Allora. Partendo dal fatto
che a momenti mi dimentico che oggi è
Venerdì, eccomi qui con una shot davvero delirante. Anzitutto, permettetemi di
ringraziare di cuore Carolina, che si
è presa la briga di ascoltare i miei deliri mentre cercavo di salvare il salvabile e di inventarmi
qualcosa di decente per questa serata. Se non fosse stato per lei, forse oggi
non avreste nulla da leggere! Difatti, volevo dedicare a lei questa storia. Grazie di cuore, amore mio! ♥
Questa
storia è delirante, vi avverto. Non ha il benché minimo senso, dato che
è ispirata a Call Me Maybe
della Jepsen.
C’è un’ovvia ripresa della prima shot, che sicuramente noterete, nonché della quarta. In ogni caso, vi auguro sia di
vostro gradimento, miei adorati lettori! ♥
Ultima
cosa, ma non per importanza: ci
tenevo a ringraziare di cuore anche Greta
e Beatrice, nonché tutti i lettori
che mi seguono e che vanno matti per questa raccolta! Grazie di cuore! ♥
Pi esse: Alex e Megan mi appartengono. Gli “affissi”

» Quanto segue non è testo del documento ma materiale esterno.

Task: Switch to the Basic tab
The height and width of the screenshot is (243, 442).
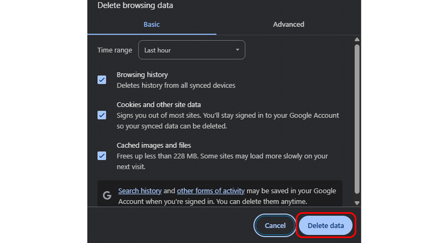Action: (x=152, y=24)
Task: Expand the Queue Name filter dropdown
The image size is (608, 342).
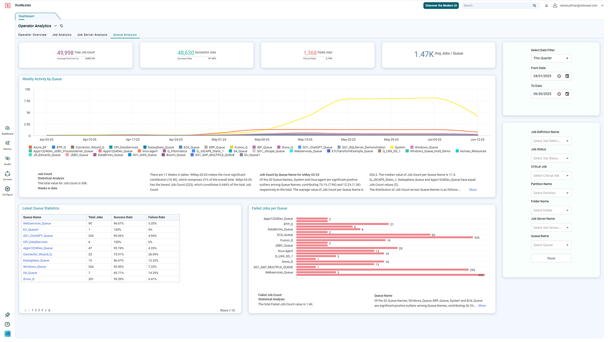Action: click(551, 245)
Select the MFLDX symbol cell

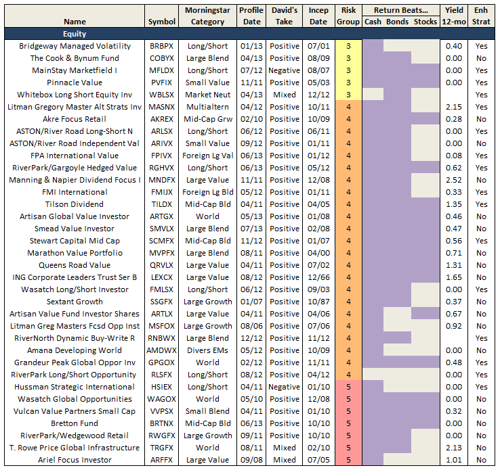pos(161,70)
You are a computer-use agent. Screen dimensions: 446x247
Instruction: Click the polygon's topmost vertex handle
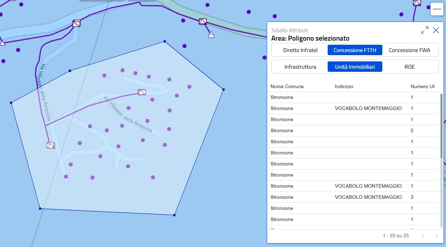click(x=164, y=42)

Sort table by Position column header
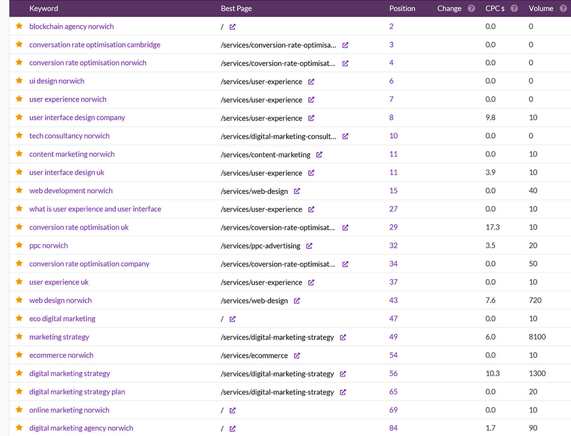click(402, 9)
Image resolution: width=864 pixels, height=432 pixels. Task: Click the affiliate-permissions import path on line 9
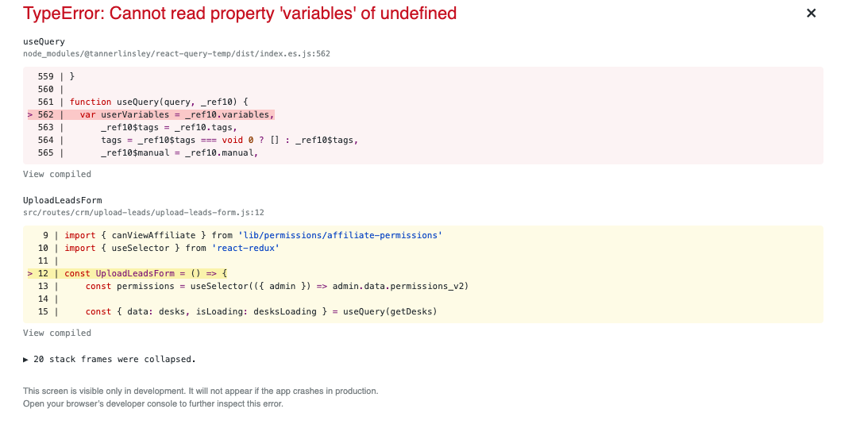340,235
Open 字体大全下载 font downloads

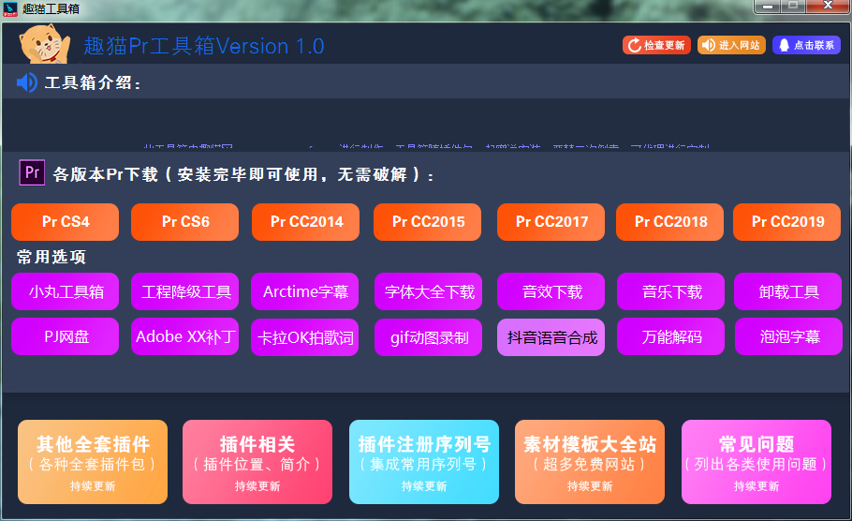(x=429, y=291)
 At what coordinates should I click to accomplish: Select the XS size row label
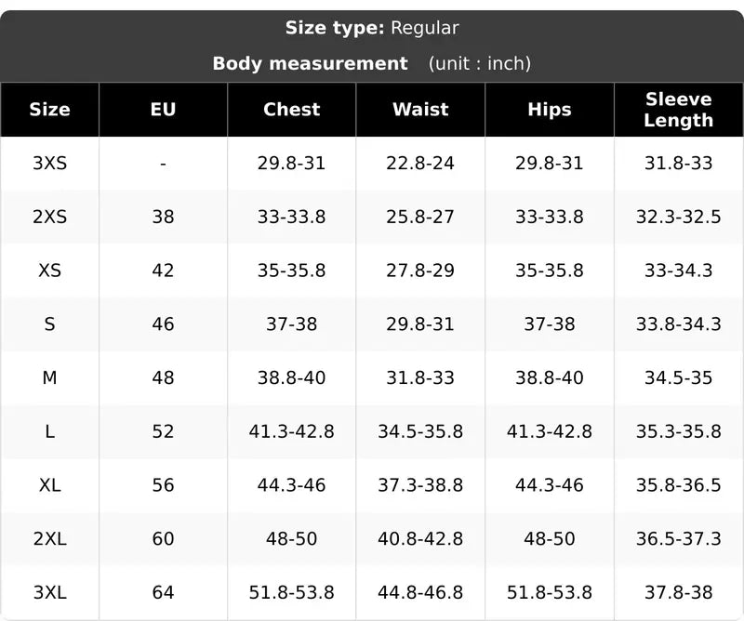[x=50, y=271]
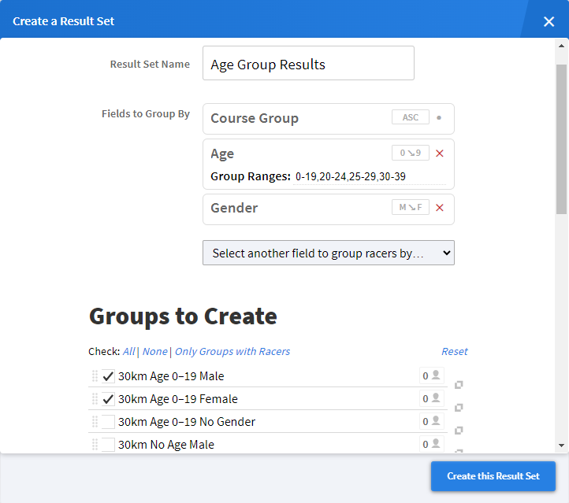Screen dimensions: 569x503
Task: Click racer count icon for 30km Age 0–19 Female
Action: pyautogui.click(x=430, y=399)
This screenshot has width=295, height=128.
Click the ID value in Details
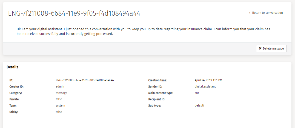[85, 80]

(o secondi nomi, chiamateli come volete) che compaiono accanto ai nomi di
Sandra, Alex e Megan sono fonte della mia mente malata, unita a un generatore
di nomi di draghi. Eh no, non fate domande, accettatemi così come sono.
Quinta Settimana:
Messaggi
Il
trillare allegro del Pokègear riecheggiò per tutta la
Tana del Drago, catturando immediatamente l’attenzione dei Domadraghi
presenti. Da una settimana precisa, a cadenza regolare di cinque minuti, il
silenzio della grotta veniva spezzato in modo brusco dalla suoneria del
cellulare di Sandra.
Per
un oscuro motivo, la Capopalestra viveva in perfetta
simbiosi con quell’aggeggio rumoroso, senza mai separarsene per un solo
secondo. Molti erano stati tentati dal porre qualche quesito in merito a
quell’improvvisa dipendenza, eppure tutti vi avevano rinunciato, pur di non
incappare nell’ira funesta della loro superiore; se fino a quel momento lei non
aveva fatto parola con qualcuno, sicuramente doveva trattarsi di qualcosa di
privato e intimo.
Ignorare
l’espressione felice, che si dipingeva sul volto della futura Maestra Drago
ogni volta che riceveva un messaggino da parte di un mittente sconosciuto, era
praticamente impossibile. Le sue guance si velavano di rosso, per quanto le
labbra tradissero solo l’accenno di un sorriso imbarazzato. La giovane si
guardava sempre attorno con aria circospetta, prima di concentrare tutta la sua
attenzione su ciò che compariva sullo schermo acceso solo e solamente per lei.
Tuttavia,
in quel momento, il suo Gear giaceva miracolosamente incustodito su una roccia
fungente da ripiano improvvisato. Alex la Grande Fiamma, che in quel momento si
trovava poco distante dall’oggetto incriminato, fu colto dall’improvvisa
tentazione di prenderlo e risolvere il grande mistero che incuriosiva molti.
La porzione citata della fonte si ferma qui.